Even though a 0.15percent rise sounds small, a quarter of UK mortgage holders who are on a variable, tracker or standard variable rate, will see their costs increase.
UK Finance has estimated that around 850,000 mortgage borrowers are on tracker rates and around 1.1 million borrowers are on their lender’s standard variable rate (SVR).
Yesterday’s hike by the Bank of England could see their repayments go up by potentially hundreds of pounds a year.
In real terms it means that a homeowner on a 3.5 percent Standard Variable Rate, will see their payments on a 25-year £200,000 mortgage rise by £180 a year.
Campaigners are worried that this will cause misery for thousands of mortgage prisoners who can’t move deals because their circumstances have changed.
Mortgage prisoners are homeowners stuck on pricey mortgage deals, unable to switch to cheaper ones mainly because they no longer meet affordability tests.
A spokesperson said: “A rate increase will ultimately push more repossessions and cause more families to suffer in poverty.
“Mortgage prisoners will be most affected, and they are the ones who have been treated so unfairly for so long.”
The action group has been eagerly awaiting the Financial Conduct Authority Mortgage Prisoner Review, but has been disappointed with the results.
The spokesperson added: “This review has highlighted that the FCA, treasury and UK finance have failed UK borrowers.”

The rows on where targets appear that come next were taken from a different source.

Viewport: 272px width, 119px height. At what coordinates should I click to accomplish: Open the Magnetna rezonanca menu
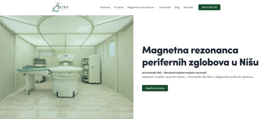pyautogui.click(x=140, y=7)
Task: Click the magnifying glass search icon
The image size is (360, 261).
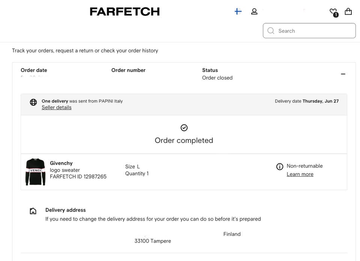Action: (x=271, y=31)
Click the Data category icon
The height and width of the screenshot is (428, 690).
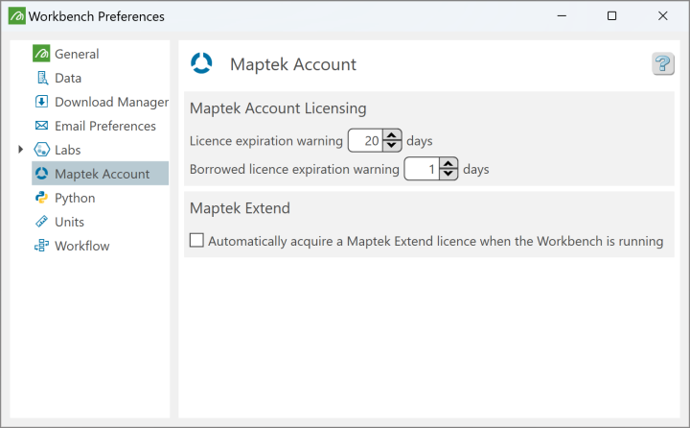[41, 78]
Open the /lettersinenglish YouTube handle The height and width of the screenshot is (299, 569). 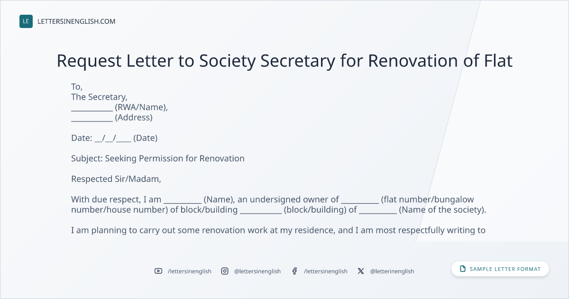click(190, 271)
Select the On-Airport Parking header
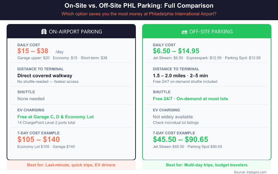 71,32
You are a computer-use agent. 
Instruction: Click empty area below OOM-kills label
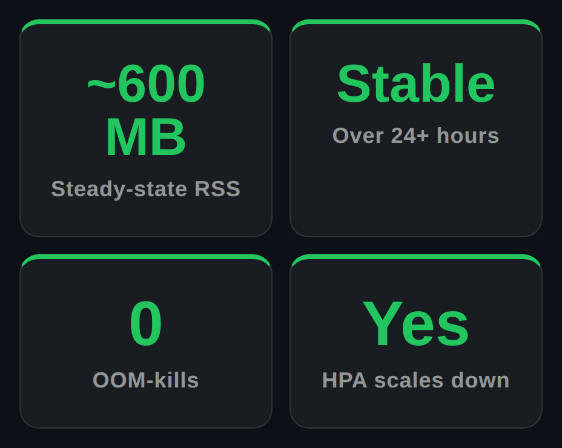[x=146, y=409]
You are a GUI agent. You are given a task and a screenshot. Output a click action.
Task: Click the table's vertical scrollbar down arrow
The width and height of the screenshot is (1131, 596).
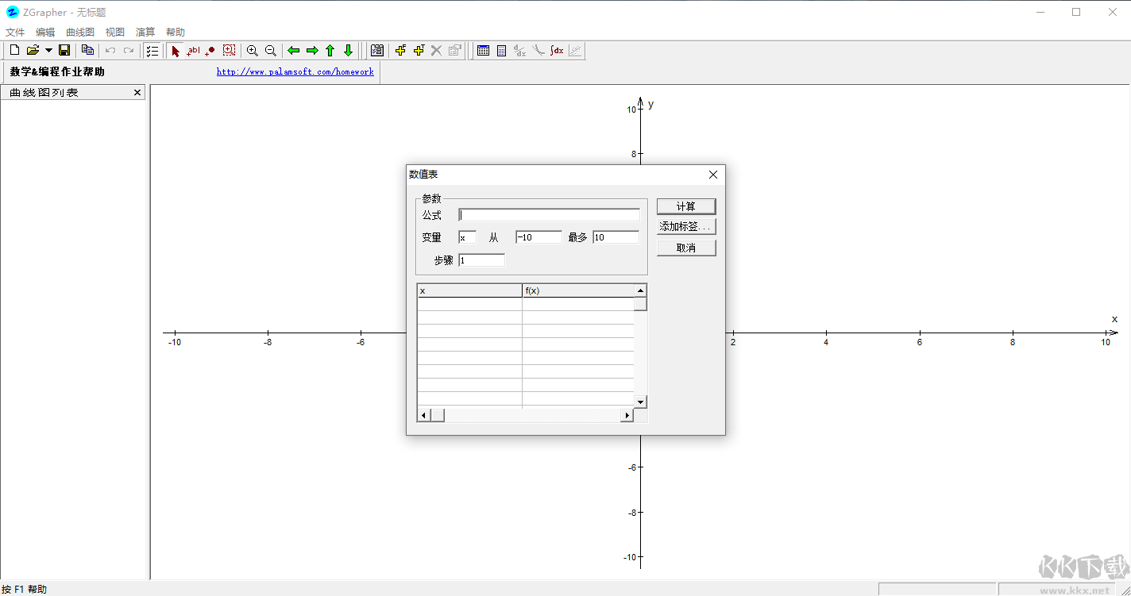point(640,402)
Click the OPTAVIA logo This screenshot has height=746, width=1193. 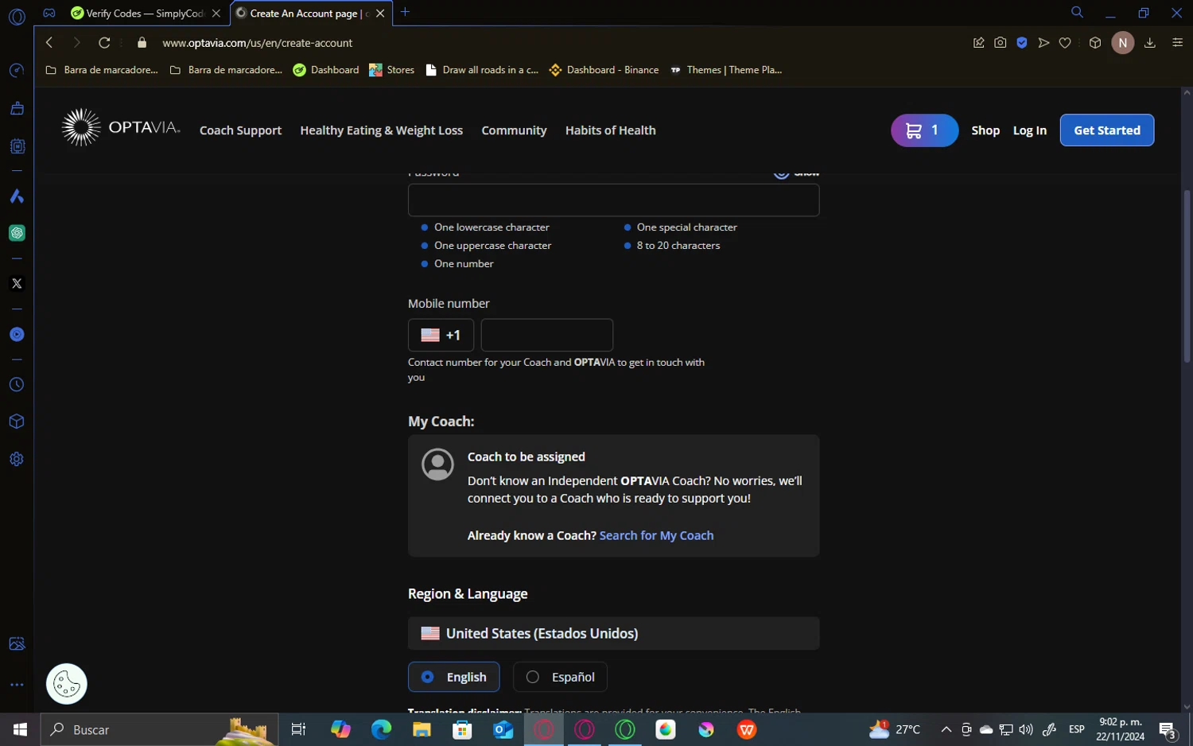point(121,128)
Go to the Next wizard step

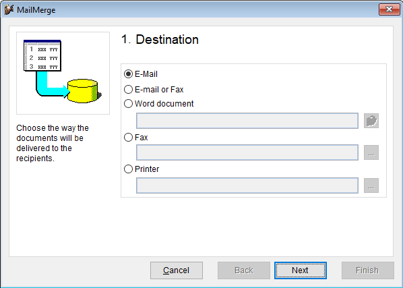pyautogui.click(x=301, y=270)
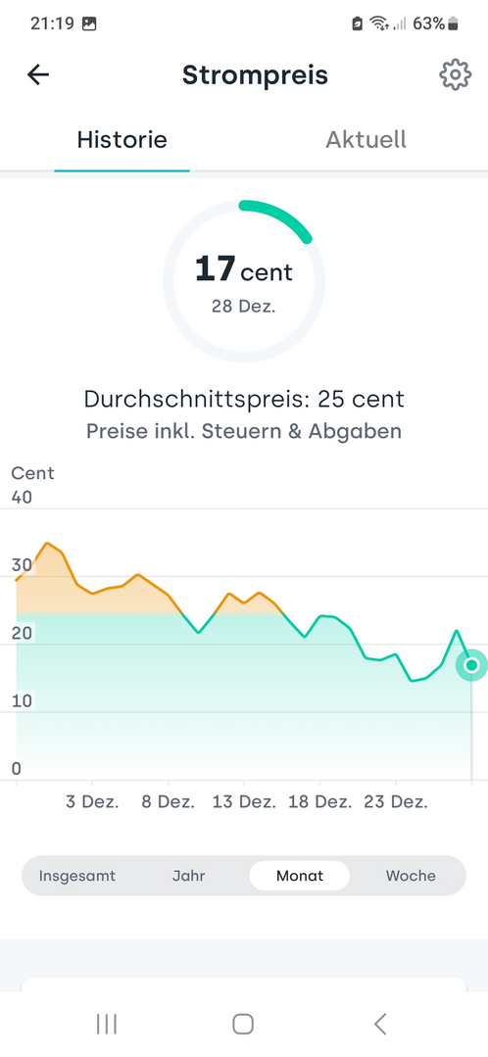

Campaigners say that out of the 47,000 mortgage prisoners who have already received help through the FCAs modified affordability rules introduced in 2019, only 200 have remortgaged.
Another 118,000 mortgage prisoners remain vulnerable, because the FCA has changed the definition of a mortgage prisoner.
Yesterday, the nation’s favourite financial guru, Martin Lewis said: “While the rise itself isn’t huge, the signal is.
“By increasing interest rates, the theory says you encourage saving and discourage borrowing, taking cash out of the economy, and slowing things down.
“For variable rate mortgage holders, the typical £8 per month rise per £100,000 of mortgage, will be far from welcome amidst the other huge price rises we’re seeing in energy bills and fuel.
“So it’s important, especially for those on the standard variable rates (SVR), where lenders have the freedom to increase rates by more than the 0.15 percent – to see this as a spur to check if you can save by getting a better mortgage deal.”